誤解②「ブライトナーは着物の少女しか描かなかった」→ 都市風景や労働者の姿を得意とした画家
本作の印象から着物姿の女性を専門に描いた画家と思われがちですが、ブライトナーは本来、アムステルダムの街角や労働者、馬車といった都市の喧騒を描くことを得意とした画家です。着物の少女の連作は、彼の画業の中でも例外的に静穏な位置を占める作品群です。
FAQ
Q. 何が描かれていますか?
A. 東洋趣味の室内で、白い絹の着物に身を包み、長椅子に横たわる少女の姿です。
Q. 作者はどんな画家ですか?
A. ヘオルヘ・ヘンドリック・ブライトナー(1857〜1923)。オランダの画家で、都市の喧騒を印象主義的な筆致で描いたことで知られます。
Q. モデルのその後はどうなったのですか?
A. ヘースイェ・クワックは1895年に妹とともに南アフリカへ移住し、1899年、プレトリアでわずか22歳で亡くなりました。
Q. どこで見られますか?
A. オランダ・アムステルダムの国立美術館です。

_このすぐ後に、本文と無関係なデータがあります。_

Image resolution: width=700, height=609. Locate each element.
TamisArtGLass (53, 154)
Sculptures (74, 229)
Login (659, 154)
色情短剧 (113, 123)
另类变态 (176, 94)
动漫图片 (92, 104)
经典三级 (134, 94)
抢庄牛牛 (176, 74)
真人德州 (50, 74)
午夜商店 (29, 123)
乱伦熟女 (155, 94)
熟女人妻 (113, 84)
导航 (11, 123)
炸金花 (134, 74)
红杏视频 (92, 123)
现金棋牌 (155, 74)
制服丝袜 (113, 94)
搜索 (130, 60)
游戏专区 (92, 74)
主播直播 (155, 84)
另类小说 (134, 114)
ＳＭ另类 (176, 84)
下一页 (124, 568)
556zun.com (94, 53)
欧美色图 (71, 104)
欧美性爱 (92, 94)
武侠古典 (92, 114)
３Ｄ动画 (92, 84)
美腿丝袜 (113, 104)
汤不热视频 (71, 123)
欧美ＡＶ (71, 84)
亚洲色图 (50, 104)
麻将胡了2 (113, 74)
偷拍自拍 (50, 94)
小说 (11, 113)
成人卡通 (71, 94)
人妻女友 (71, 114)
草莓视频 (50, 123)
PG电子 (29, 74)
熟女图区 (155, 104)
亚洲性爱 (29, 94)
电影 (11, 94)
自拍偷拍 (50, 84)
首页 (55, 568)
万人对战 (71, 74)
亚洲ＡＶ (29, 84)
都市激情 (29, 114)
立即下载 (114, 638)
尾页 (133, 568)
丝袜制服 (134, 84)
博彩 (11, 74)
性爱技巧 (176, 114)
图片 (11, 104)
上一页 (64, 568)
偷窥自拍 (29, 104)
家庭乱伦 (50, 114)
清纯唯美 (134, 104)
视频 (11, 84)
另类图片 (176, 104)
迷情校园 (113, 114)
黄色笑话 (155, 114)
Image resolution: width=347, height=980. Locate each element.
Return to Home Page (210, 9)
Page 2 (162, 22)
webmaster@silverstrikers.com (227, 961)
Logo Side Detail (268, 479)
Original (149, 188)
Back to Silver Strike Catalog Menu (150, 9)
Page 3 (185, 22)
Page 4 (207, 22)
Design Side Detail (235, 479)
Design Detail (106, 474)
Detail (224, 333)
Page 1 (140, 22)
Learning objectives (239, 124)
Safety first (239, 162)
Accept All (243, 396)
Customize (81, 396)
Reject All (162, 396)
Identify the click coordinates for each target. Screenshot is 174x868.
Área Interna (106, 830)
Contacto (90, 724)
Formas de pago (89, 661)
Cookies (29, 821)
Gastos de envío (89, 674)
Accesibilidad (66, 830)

訪問前に公式サイトで開館状況を確認することをおすすめします。
まとめ
《白い着物の少女》は、19世紀後半のジャポニスムの流行を背景に、実在した若いモデルの姿を東洋趣味の室内に横たえて描いた作品です。わずか22年で終わったヘースイェ・クワックの人生を思うと、この一枚に描かれた穏やかな一瞬が、いっそう重い意味を帯びて見えてきます。